By Richard Young | November 17, 2017 

Bull and Bear Portfolio Update 11.17.2017

Model Guidance: No Changes for the Week

My short-term Bull & Bear Portfolio consists of 9 equally-weighted long positions and 3 equally-weighted short positions. Both the long and short stocks are selected from the Dow Jones Industrial Average. If the Dow advances over the period in which my 12-Dow stock portfolio is open, the model will make money with the stocks that advance and will lose money with the stocks that decline. And the opposite will prevail for the short stocks. Each week, I will review the model portfolio for potential changes. If no changes are required, I’ll simply post no changes for the week. You can read more about my Bull & Bear Portfolio here.

Featured Company: General Electric (NYSE:GE)

America’s Most Venerable Blue-Chip No Longer

GE, America’s most venerable blue-chip industrial company, and the Dow’s oldest constituent, had what may be the company’s worst week on record this week. For only the second time since the Great Depression, GE announced a dividend cut. The 50% dividend cut was announced in conjunction with a restructuring program delivered by new CEO Jim Flannery on Monday.

Sadly, the dividend cut wasn’t the worst of the news. The restructuring program that Flannery hyped up for months fell flat with Wall Street. GE shares plunged during the presentation. After months of buildup, investors were looking for something spectacular, but Flannery delivered a plan for basic blocking and tackling that he could have announced the first week he took over as CEO.

He told shareholders, GE will focus on three primary areas moving forward, Power (in need of help), Aviation (today’s crown jewel), and Health. GE will look to exit its remaining businesses.

Young Research has followed GE for decades and advised it on and off in Intelligence Report. GE has most often been a reliable dividend payer, with a rock-solid balance sheet, and a solid record of making regular annual dividend increases. The company did cut its dividend during the financial crisis as its finance arm had to tap government liquidity programs, but that looked like a one-off. Dividend growth resumed soon after the crisis passed.
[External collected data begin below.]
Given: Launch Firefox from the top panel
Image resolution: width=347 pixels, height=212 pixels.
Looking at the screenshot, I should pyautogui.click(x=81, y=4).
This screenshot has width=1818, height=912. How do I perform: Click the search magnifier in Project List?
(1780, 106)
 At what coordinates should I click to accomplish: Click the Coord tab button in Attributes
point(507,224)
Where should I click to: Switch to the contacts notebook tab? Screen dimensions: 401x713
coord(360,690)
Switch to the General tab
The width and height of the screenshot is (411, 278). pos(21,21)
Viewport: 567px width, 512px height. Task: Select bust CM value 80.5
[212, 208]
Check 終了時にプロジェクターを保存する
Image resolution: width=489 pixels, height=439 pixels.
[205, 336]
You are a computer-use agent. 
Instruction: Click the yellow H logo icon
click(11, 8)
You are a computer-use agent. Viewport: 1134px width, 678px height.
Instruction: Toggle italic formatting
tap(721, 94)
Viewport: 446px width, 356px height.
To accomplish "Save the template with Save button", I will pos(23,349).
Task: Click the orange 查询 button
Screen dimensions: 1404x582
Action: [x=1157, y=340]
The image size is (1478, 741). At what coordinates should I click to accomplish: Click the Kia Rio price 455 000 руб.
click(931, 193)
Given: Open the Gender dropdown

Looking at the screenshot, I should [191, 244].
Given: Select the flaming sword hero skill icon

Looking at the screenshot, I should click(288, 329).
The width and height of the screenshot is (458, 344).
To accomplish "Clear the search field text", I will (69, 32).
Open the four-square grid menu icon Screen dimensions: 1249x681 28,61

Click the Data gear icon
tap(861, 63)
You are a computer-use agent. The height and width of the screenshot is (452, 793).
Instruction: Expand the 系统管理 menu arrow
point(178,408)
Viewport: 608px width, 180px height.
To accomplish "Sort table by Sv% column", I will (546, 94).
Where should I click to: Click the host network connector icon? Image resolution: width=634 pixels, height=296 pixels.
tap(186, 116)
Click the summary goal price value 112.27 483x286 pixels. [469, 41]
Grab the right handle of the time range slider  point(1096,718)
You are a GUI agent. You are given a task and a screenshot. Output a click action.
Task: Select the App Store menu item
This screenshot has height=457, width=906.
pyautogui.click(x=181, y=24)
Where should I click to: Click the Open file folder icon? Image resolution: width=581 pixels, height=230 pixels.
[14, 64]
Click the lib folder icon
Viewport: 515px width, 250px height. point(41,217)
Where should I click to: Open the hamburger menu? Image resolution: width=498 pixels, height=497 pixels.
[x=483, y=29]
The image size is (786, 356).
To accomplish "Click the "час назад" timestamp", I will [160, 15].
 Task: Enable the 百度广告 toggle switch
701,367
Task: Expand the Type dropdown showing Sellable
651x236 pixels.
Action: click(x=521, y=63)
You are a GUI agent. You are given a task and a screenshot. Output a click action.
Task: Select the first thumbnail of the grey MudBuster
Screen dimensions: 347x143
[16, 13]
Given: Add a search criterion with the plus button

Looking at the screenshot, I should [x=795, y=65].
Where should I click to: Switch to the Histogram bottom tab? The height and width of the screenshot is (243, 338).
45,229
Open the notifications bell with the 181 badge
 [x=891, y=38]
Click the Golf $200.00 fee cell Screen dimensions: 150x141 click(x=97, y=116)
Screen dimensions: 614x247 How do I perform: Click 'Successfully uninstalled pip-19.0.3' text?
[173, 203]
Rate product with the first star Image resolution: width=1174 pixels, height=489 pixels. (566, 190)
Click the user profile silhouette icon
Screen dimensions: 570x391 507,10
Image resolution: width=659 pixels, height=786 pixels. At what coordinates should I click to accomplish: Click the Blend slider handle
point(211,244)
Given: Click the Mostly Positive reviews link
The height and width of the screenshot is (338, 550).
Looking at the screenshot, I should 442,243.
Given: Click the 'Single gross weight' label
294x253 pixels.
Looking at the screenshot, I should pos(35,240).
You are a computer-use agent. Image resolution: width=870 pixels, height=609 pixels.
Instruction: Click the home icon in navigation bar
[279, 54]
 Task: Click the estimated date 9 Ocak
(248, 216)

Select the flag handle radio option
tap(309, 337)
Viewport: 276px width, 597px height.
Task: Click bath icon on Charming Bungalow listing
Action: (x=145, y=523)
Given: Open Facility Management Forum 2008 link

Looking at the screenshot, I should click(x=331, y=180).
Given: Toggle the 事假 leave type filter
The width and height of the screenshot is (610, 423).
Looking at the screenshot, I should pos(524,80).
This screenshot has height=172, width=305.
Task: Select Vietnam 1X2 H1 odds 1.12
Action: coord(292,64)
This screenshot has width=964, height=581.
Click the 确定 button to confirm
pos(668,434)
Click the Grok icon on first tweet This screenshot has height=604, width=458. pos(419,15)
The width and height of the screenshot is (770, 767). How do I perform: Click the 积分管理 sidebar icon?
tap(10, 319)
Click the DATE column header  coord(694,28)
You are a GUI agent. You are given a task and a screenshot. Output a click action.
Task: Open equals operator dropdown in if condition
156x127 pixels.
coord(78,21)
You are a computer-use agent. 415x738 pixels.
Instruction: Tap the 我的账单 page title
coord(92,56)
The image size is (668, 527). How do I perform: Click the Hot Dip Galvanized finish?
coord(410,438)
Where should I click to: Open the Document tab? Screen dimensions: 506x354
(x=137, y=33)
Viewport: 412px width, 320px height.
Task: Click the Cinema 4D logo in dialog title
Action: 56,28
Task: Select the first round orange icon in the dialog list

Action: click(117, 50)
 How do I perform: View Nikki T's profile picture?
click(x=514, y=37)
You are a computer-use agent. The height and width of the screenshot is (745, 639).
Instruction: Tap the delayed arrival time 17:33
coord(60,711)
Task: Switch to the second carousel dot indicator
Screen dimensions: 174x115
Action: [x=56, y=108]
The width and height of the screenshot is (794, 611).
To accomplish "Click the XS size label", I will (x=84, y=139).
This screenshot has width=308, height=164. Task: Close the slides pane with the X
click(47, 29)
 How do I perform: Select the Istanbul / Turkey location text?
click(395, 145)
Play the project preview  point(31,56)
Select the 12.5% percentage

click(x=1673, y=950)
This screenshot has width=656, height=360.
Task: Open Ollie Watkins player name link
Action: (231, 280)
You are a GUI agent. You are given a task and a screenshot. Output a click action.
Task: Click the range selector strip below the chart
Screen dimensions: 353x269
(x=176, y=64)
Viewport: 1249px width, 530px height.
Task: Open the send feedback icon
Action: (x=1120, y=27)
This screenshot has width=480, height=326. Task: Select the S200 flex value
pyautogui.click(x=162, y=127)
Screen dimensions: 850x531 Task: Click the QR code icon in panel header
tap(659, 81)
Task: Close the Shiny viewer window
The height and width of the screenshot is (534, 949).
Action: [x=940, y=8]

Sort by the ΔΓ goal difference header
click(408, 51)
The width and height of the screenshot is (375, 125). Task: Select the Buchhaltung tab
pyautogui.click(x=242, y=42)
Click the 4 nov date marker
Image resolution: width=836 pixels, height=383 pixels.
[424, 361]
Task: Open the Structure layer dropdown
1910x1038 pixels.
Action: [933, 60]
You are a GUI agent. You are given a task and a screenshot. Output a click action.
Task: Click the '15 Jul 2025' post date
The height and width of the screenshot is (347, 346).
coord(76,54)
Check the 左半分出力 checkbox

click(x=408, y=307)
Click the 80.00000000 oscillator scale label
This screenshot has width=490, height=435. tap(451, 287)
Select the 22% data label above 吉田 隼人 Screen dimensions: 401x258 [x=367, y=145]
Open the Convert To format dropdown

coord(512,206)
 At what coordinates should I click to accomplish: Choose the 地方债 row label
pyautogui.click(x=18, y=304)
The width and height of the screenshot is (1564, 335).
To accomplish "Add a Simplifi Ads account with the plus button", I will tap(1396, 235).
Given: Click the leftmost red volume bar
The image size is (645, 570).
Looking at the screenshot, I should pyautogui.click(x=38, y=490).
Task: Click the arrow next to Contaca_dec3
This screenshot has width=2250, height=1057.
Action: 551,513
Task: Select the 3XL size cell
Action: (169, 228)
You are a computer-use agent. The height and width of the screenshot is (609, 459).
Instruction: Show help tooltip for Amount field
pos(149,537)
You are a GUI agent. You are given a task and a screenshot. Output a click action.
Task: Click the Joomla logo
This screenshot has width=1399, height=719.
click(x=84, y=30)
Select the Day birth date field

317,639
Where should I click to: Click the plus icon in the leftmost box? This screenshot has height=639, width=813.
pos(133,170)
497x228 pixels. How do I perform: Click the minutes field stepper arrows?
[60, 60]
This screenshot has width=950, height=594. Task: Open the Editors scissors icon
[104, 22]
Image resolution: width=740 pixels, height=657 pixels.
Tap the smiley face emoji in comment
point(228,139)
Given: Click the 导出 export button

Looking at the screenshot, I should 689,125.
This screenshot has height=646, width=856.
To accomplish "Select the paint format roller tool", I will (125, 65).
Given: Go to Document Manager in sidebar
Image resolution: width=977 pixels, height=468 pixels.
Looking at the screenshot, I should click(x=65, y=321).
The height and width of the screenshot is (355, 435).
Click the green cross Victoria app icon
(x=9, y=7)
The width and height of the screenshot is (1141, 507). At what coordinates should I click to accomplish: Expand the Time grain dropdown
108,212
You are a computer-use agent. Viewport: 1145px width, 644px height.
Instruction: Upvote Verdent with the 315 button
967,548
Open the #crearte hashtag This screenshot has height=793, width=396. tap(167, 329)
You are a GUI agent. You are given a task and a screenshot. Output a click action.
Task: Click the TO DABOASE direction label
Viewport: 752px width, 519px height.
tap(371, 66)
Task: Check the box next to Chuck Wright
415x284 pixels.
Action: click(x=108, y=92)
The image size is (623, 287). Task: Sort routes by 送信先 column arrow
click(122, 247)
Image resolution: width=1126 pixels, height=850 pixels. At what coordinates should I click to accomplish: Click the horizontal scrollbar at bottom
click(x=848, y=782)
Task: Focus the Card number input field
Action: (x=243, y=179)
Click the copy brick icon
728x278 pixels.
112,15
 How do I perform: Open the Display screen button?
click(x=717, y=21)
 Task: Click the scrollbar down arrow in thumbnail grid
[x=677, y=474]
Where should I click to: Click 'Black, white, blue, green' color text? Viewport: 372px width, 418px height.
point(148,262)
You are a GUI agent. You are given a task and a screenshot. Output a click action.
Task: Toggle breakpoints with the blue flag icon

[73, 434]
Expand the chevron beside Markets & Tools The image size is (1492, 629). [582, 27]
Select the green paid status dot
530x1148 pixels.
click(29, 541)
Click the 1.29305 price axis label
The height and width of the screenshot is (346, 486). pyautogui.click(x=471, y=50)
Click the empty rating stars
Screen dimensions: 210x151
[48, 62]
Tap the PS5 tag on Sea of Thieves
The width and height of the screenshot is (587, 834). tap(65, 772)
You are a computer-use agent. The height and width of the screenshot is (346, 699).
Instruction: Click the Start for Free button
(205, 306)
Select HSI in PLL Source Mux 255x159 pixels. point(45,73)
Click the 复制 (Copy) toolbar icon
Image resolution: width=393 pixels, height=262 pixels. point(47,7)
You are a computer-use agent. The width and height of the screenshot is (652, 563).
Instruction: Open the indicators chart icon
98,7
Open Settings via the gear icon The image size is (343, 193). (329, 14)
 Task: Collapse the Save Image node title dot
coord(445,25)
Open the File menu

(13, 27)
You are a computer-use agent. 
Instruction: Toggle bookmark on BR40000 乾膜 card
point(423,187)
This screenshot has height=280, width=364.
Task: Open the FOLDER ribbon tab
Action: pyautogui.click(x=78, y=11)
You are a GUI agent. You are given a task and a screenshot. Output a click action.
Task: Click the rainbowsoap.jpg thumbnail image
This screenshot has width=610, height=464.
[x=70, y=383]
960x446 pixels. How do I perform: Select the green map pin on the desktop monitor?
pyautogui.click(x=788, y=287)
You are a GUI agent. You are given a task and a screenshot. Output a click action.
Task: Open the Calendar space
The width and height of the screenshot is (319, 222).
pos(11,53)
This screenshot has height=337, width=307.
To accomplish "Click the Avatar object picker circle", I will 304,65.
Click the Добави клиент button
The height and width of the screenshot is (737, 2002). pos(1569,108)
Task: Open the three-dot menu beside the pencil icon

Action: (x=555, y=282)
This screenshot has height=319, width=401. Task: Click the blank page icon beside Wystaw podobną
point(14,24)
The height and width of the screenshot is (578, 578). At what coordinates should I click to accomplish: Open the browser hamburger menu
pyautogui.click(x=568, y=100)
GE has always had strong franchises, and it has been a market leader in the industries it has participated in. The company was one of Fortune’s most admired companies for years and it was once viewed as America’s best run big company. GEs managers were sought after to fill CEO roles, its management training program was the envy of corporate America, and it received high marks for efficiency and profitability.

GE still has strong franchises, but under the leadership of former CEO Jeff Immelt, GE’s reputation has suffered immensely and so has its stock price. Immelt was a disaster. He waited too long to exit the financial business, then sold near the bottom and entered the oil business near the industry’s top, only to participate in the oil downturn. You couldn’t have done worse if you tried. Immelt also allowed expenses to inflate, and cash flow to dwindle, which led to the mess GE finds itself in today.

Flannery’s promise to maintain the dividend and his hype of the analyst meeting were obviously mistakes, but his back to basics plan for the company is a move in the right direction. GE needs to get simpler and more profitable. Unfortunately, that doesn’t happen overnight and Flannery’s plan isn’t without risk.

Turnarounds take time and often don’t go as smoothly as management or shareholders would like. For conservative investors and those in or nearing retirement, GE’s dividend cut and now significant execution risk are disqualifying. Predictability, reliability, dividend growth, and low-risk are what we look for in dividend stocks, and GE offers none of the above today.